* **What you are asked to do**: Could you print the stretch of lines below from the one with "Screen dimensions: 1143x623" through the one with "Task: Click the", exactly as they stand and without any pictures?

**** Dataset content

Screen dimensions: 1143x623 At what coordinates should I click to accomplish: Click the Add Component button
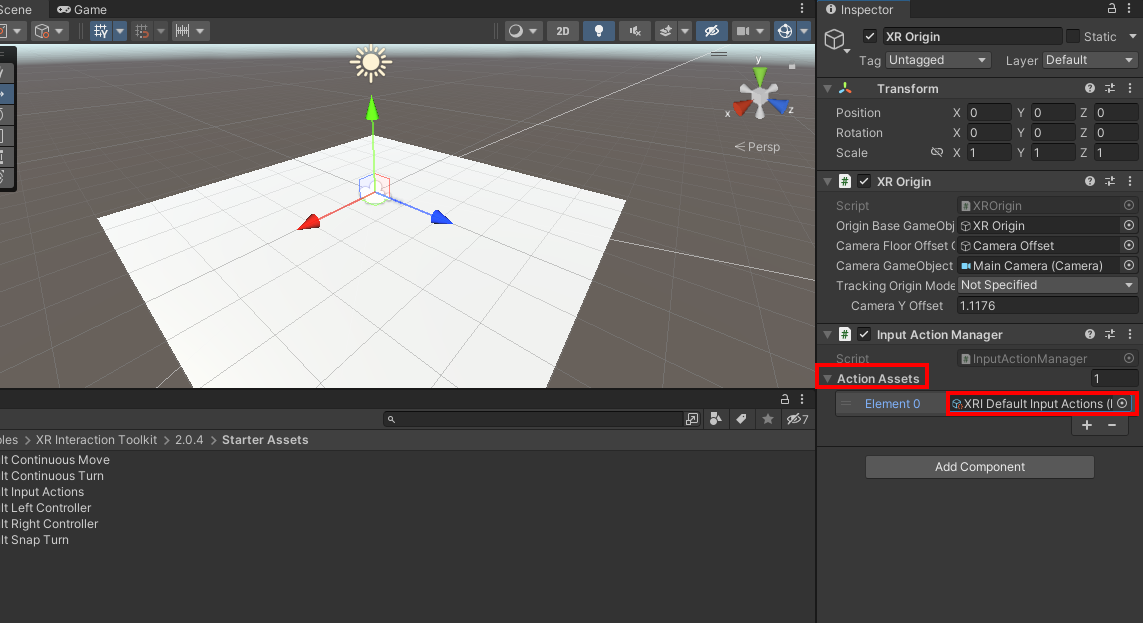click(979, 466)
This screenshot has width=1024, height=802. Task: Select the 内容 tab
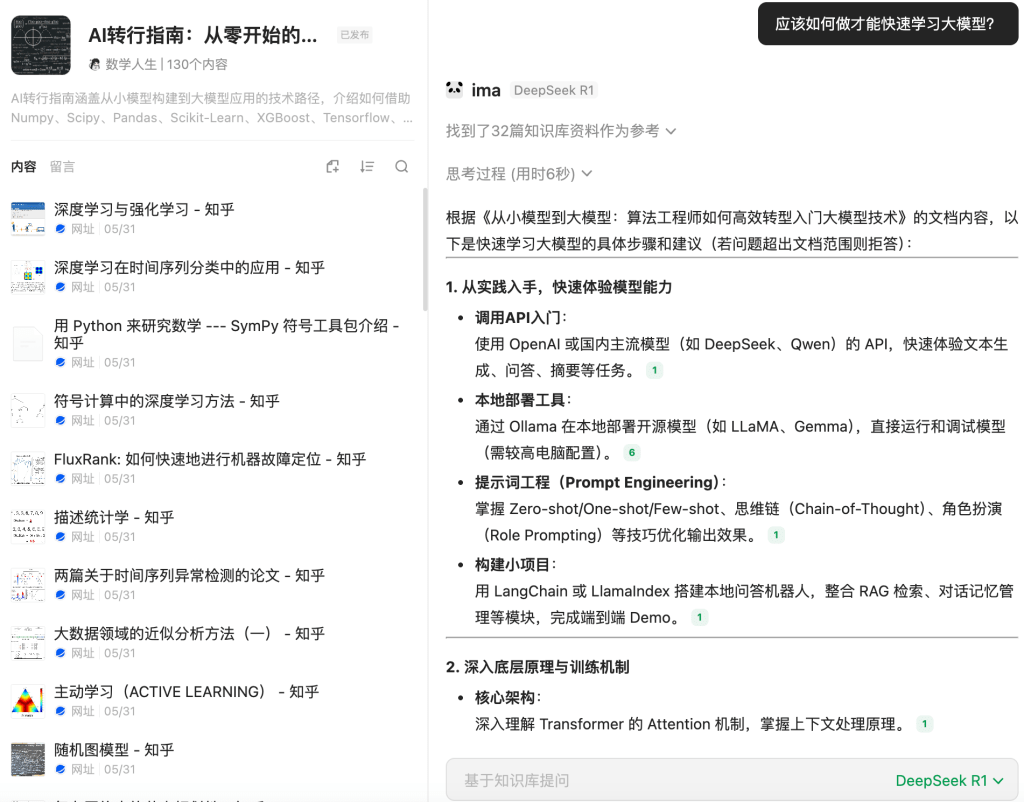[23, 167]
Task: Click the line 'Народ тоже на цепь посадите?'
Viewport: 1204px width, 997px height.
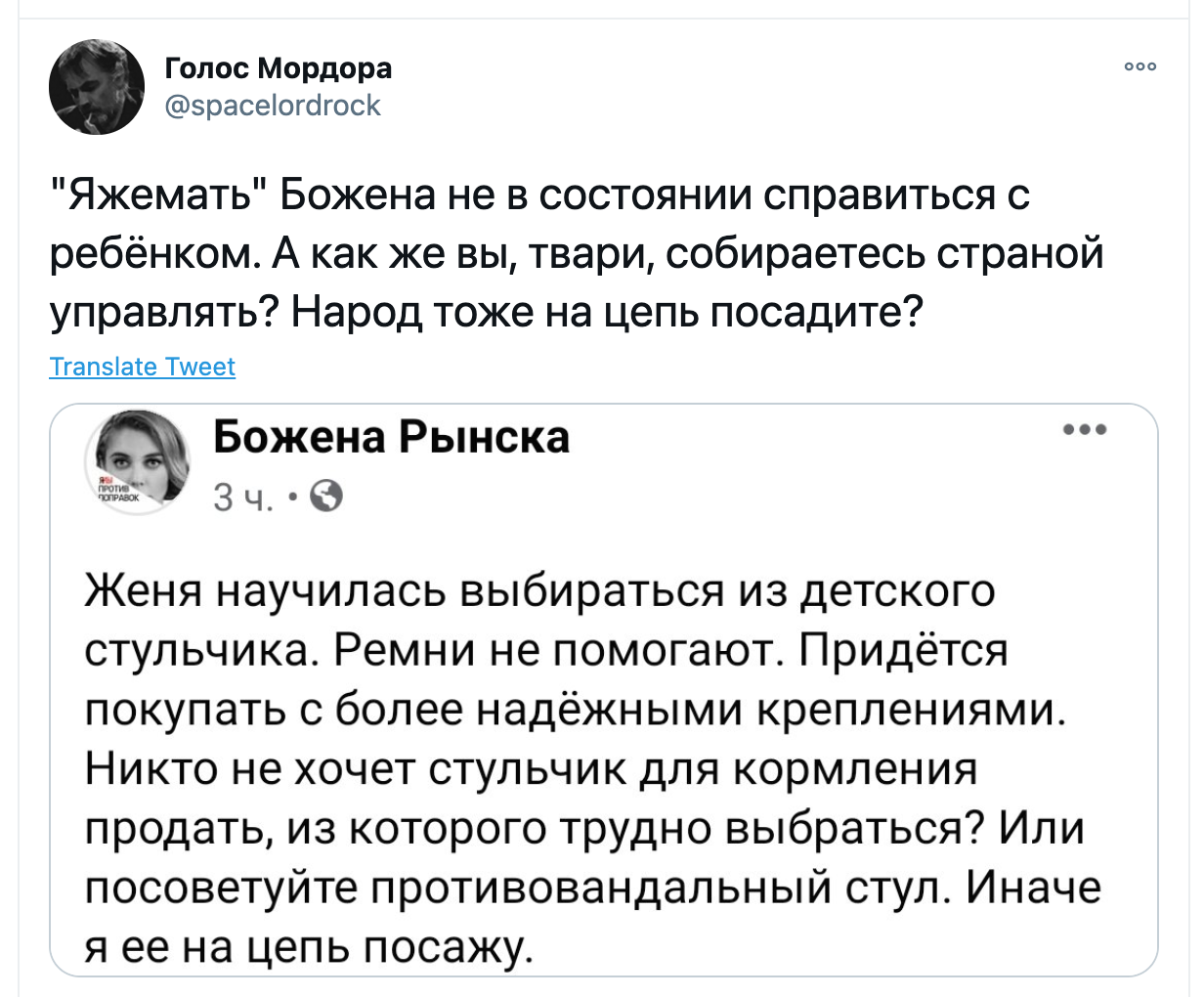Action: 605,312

********
**** Dataset content

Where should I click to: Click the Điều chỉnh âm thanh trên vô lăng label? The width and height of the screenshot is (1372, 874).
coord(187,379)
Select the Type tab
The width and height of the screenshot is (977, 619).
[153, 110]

********

* **Final answer**:
Screen dimensions: 1143x623 At what coordinates should I click to accomplish: Click the Add Component button
click(979, 466)
This screenshot has width=1024, height=802. Task: Select the 内容 tab
[23, 167]
Task: Click the line 'Народ тоже на цепь посадите?'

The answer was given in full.